Schools and sports have been put on hold, and American citizens have been told to stay home.  As athletes and coaches, we are finding this time to be difficult for both our physical and mental preparation as we head into what is truthfully the unknown.  When will we be able to return to our normal daily routines, return back to our seasonal sports, and return to training?  With so many unknowns, we wanted to help out with some tips and strategies to stay “game ready” until this is all over.
As athletes and active people, the best way to stay prepared is to set up a plan of action.  For those that do not have access to a facility to train in, we are providing you with a 4 part plan of action that will get you through the next few weeks.  Each of these 4 different pillars have their own importance and need to be addressed now more than ever, as we are uncertain what the immediate future holds.  These pillars are in no particular order of importance as they are all equally necessary and should be worked on together. They are 1) Cardiovascular condition (running), 2) Strength/Power maintenance, 3) Recovery and nutrition, 4) Flexibility and mobility.
So where’s the best place to start?  
1) Let’s get outside and run!  This is the first pillar that we are going to focus on because it requires the least amount of equipment.  Grab your sneakers/cleats and find a field, or go for a run around your neighborhood.  Regardless of the sport you play, staying conditioned during this time is going to be of great importance upon returning to your sport.  All athletes need aerobic and anaerobic conditioning, in other words, we feel its valuable to do both short, quick sprints, as well as longer, slower distances.  If exercise has been deemed acceptable in your city/state as long as you are 6 feet away from anyone else, we recommend a training session similar to this to help stay “game ready” for whatever sport you are preparing to jump back into.
The charts below have been developed to help maintain or rebuild the conditioning that athletes would normally build up during offseason training, practices, and conditioning after practices.  Each athlete is different sports require usage of different energy systems.  However, in a time like this, all athletes can benefit from basic cardiovascular conditioning regardless of their playing level or sport.
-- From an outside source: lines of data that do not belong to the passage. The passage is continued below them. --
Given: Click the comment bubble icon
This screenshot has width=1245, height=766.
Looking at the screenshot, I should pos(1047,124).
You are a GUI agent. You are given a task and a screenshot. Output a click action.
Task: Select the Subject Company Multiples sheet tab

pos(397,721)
Here is how to perform the training session in Chart #1.  The distance labeled is the TOTAL distance that you are to run during a shuttle drill at the increments it lists below.  If the distance is 20 yards (at 10), then you are to run 10 yards upfield, change direction, and run 10 yards back downfield to total 20 yards.  Your stopwatch or timer will start when you begin the 20 yard shuttle and if the rest states “sprint every 30 seconds” than you have until the 30 second mark before you are required to run again.  Write down the time that you completed the 20 yard shuttle and perform however many “reps” or repetitions that is listed in the right hand column.  Perform the exercises in order as they are listed.  The only part that changes slightly is the finisher for each day, the 150 yard shuttle.  You will perform 2 repetitions of this distance, but you get a 90 second rest from the time you cross the end line of the 150 yard distance.
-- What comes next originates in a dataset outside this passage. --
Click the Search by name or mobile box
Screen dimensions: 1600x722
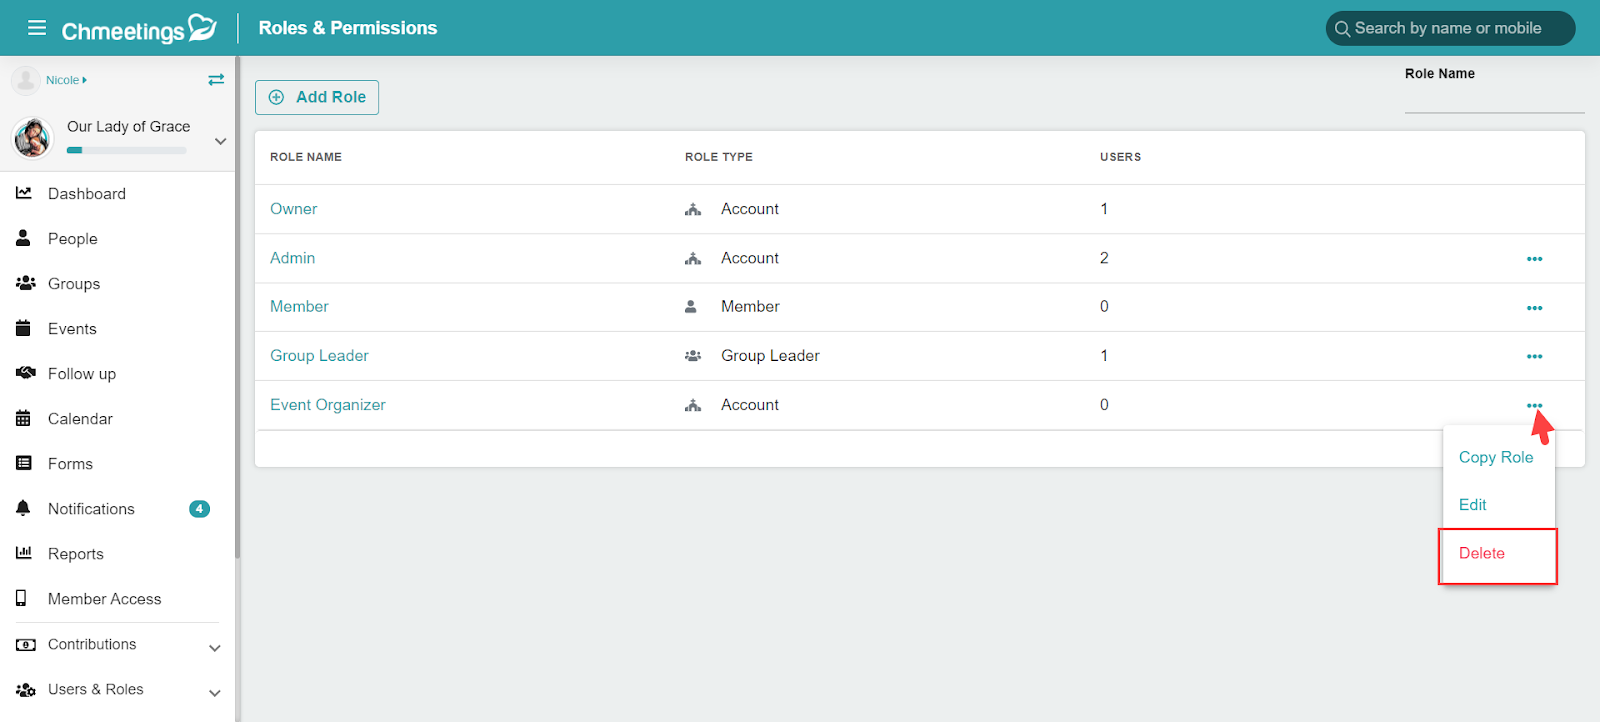click(x=1450, y=28)
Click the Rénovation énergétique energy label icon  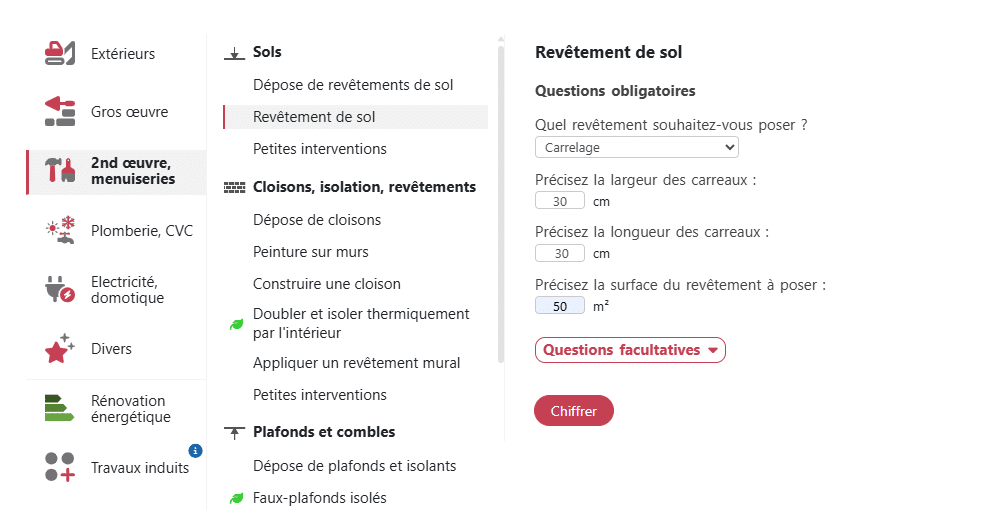[60, 408]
To keep the training sessions interesting and give you some variety, Chart #2 is another type of running that you can do.  Depending on the type of field you have access to, the size may vary, however they will normally be 100-120 yards.  You may need to change the distances, but do the best you can with what you have available to you at this time.  General guidelines would make 1/4, 1/2, and full field become 25, 50, and 100 yards respectively.  The same rules apply from above, start your watch before the sprint and begin the next sprint at the end of the given rest period.  As the distance increases, we are challenging your body a little differently, requiring you to adapt to the changes!